▶ _The problem_
With pictures omitted, the line containing "This screenshot has height=859, width=1600." and all later lines of the records below are to be restated word for word.

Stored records
:::::

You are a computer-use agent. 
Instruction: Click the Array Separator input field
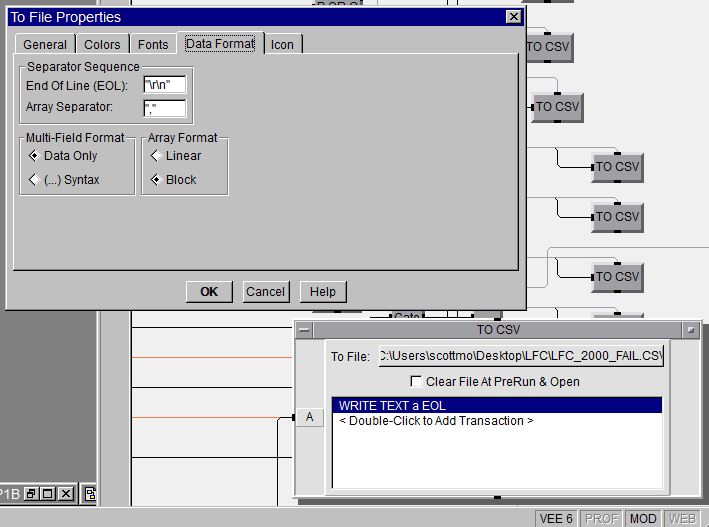pyautogui.click(x=164, y=107)
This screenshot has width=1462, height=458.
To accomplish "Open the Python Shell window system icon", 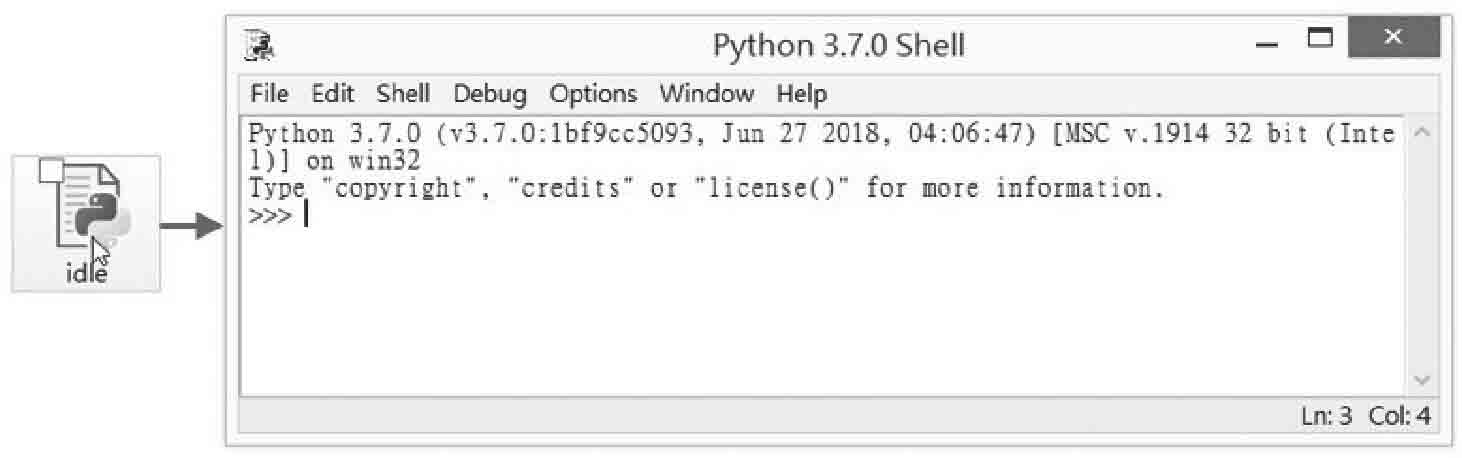I will click(x=258, y=46).
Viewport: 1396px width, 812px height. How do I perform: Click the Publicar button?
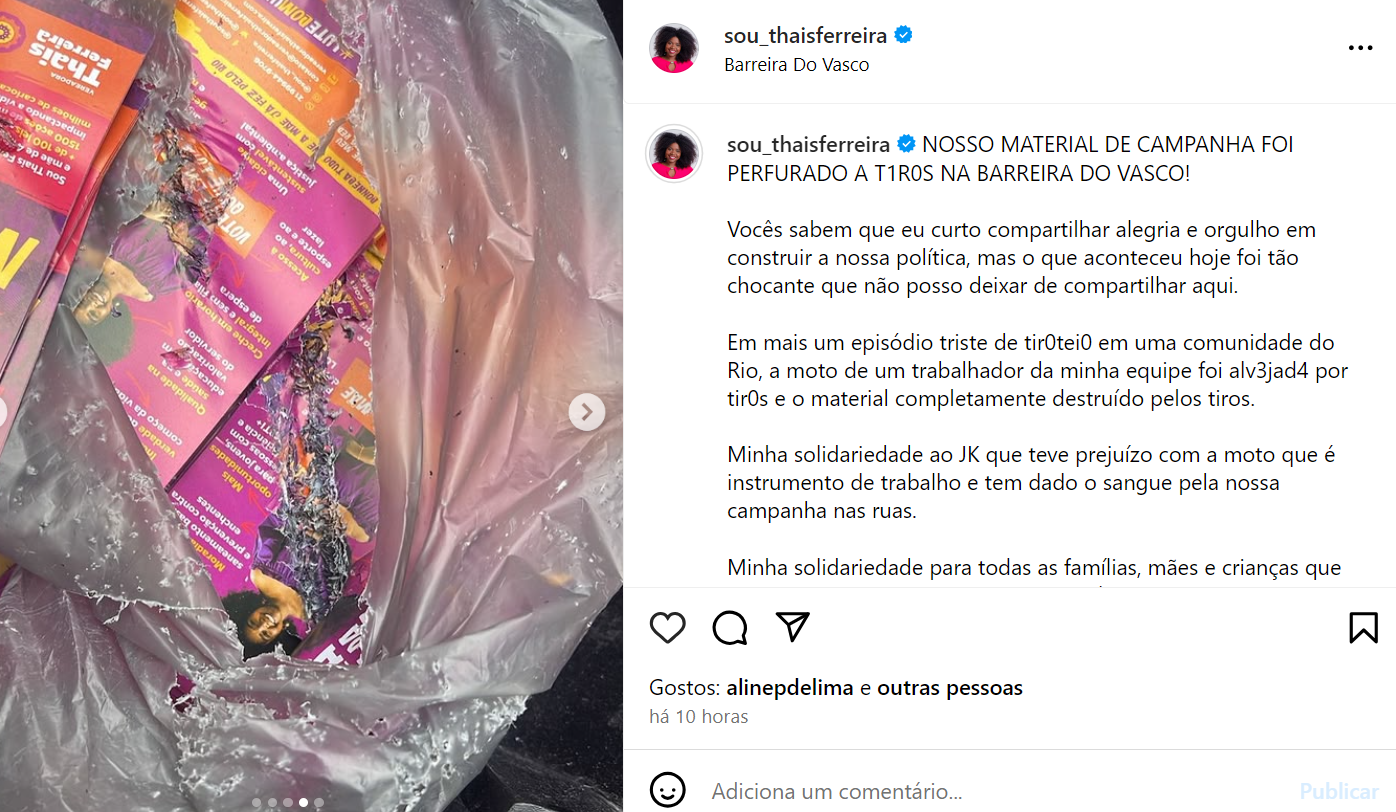1339,791
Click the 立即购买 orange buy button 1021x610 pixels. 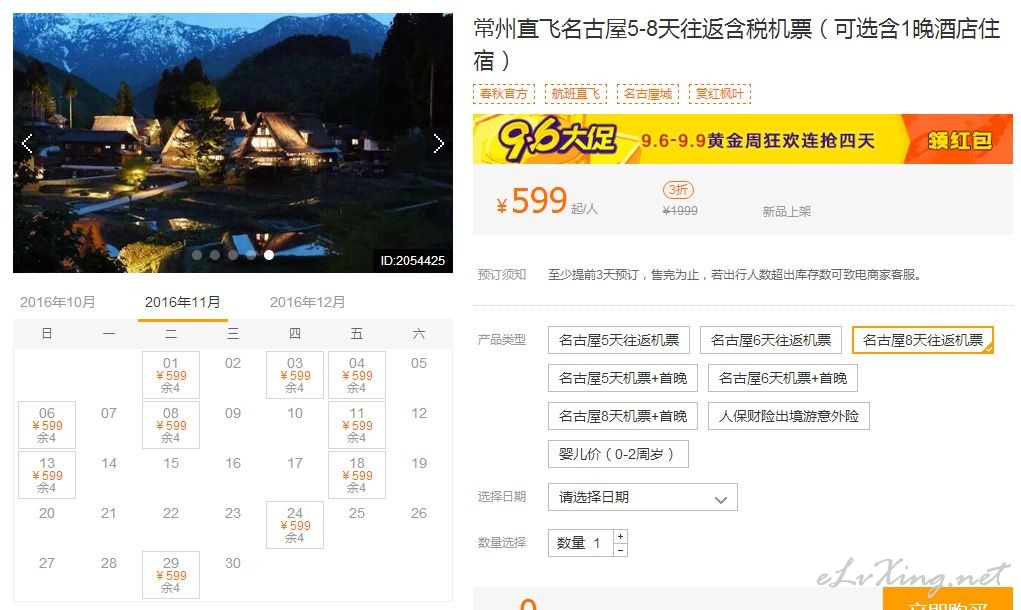tap(947, 600)
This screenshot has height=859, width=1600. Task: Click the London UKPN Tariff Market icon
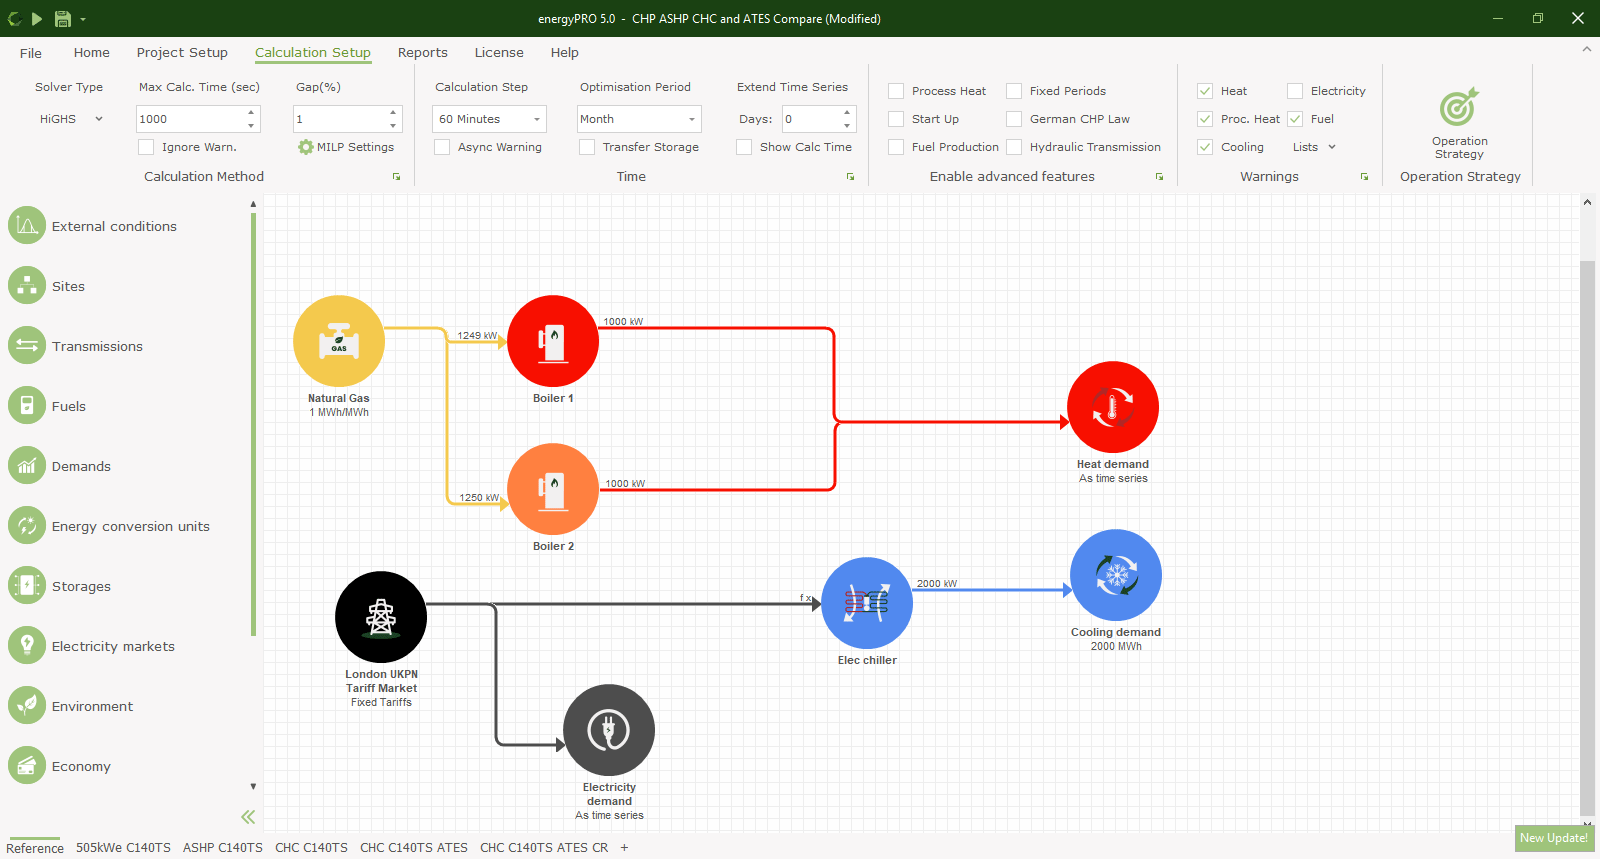point(381,617)
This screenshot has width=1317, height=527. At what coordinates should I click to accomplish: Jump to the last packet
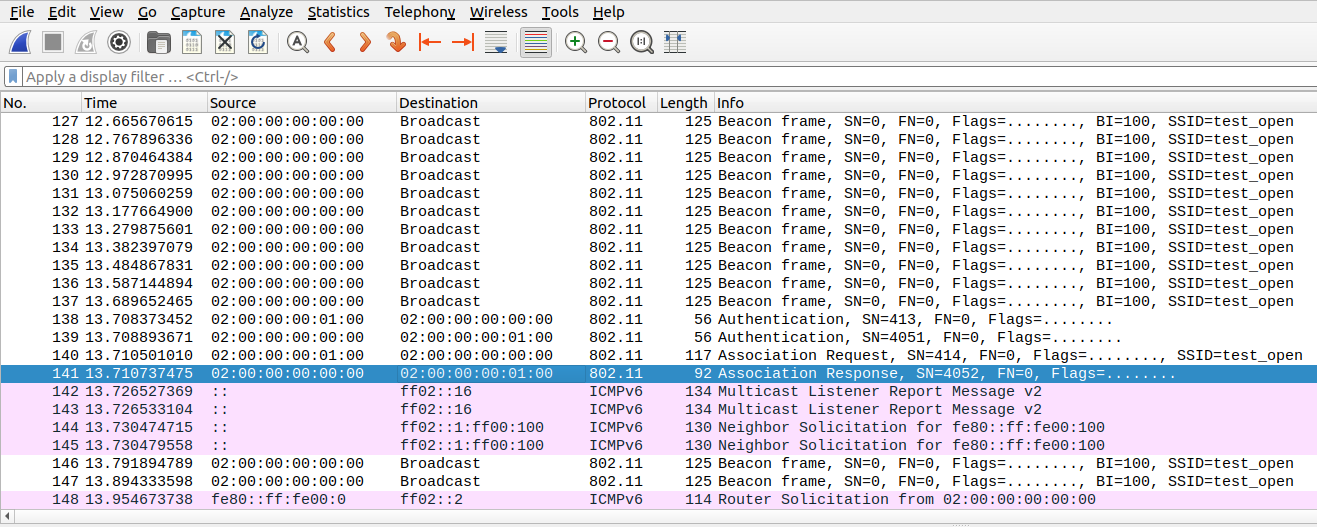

:::::

▶ _Task solution_
This screenshot has height=859, width=1600. Task: Click the London UKPN Tariff Market icon
point(381,617)
This screenshot has width=1317, height=527. At what coordinates should I click to accomplish: Jump to the last packet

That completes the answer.